Each symbol represents one assay made on 3-mm diameter paper punched from dried blood spots. {square}, adult control; {circ}, MPS I carrier; {lozenge}, MPS I patient. Equations for lines: line 1 (control), y = 7.4227x - 3.9656 (R2 = 0.997); line 2 (carrier), y = 2.4879x + 0.6741 (R2 = 0.9957).

There were no significant changes in enzyme activity of DBFP samples after storage for 21 days at 4 °C or -20 °C (n = 5). When samples from a control, an obligate carrier, and a Hurler patient were stored at room temperature (26 °C) for the same period, the iduronidase activity decreased from of 128, 41, and 2.2 µmol · L-1 blood · 20 h-1 to 85.7, 29.1, and 1.7 µmol · L-1 blood · 20 h-1, respectively.

Stored records →
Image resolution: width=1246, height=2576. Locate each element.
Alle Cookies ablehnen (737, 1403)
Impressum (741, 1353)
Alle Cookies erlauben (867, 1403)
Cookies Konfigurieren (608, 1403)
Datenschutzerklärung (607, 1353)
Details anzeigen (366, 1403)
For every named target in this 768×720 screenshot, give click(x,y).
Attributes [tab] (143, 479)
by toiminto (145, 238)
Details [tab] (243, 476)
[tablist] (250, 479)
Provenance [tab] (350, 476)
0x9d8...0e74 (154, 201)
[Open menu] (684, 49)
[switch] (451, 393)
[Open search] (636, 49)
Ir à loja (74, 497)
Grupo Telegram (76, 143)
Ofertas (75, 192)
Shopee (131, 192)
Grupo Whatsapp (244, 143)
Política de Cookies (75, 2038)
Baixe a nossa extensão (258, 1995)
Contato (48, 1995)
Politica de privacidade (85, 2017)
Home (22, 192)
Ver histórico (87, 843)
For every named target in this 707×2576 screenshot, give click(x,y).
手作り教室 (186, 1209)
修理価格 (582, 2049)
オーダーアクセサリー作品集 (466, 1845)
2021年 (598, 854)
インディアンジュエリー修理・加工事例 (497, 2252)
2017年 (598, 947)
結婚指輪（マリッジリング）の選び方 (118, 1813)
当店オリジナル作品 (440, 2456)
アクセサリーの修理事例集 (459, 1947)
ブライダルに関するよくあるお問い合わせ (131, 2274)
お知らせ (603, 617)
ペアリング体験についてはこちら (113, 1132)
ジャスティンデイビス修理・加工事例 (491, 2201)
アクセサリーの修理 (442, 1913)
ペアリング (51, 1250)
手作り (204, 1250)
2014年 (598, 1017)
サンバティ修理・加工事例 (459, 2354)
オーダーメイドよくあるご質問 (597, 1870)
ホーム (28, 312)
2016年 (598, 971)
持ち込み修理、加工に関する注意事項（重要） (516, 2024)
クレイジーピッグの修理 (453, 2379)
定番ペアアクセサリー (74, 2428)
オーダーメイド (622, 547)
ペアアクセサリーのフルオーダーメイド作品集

What the exercise asks → From the dried blood spot passage, extract the text from "There were no" to "20 h-1, respectively." word for word.

Exercise result →
There were no significant changes in enzyme activity of DBFP samples after storage for 21 days at 4 °C or -20 °C (n = 5). When samples from a control, an obligate carrier, and a Hurler patient were stored at room temperature (26 °C) for the same period, the iduronidase activity decreased from of 128, 41, and 2.2 µmol · L-1 blood · 20 h-1 to 85.7, 29.1, and 1.7 µmol · L-1 blood · 20 h-1, respectively.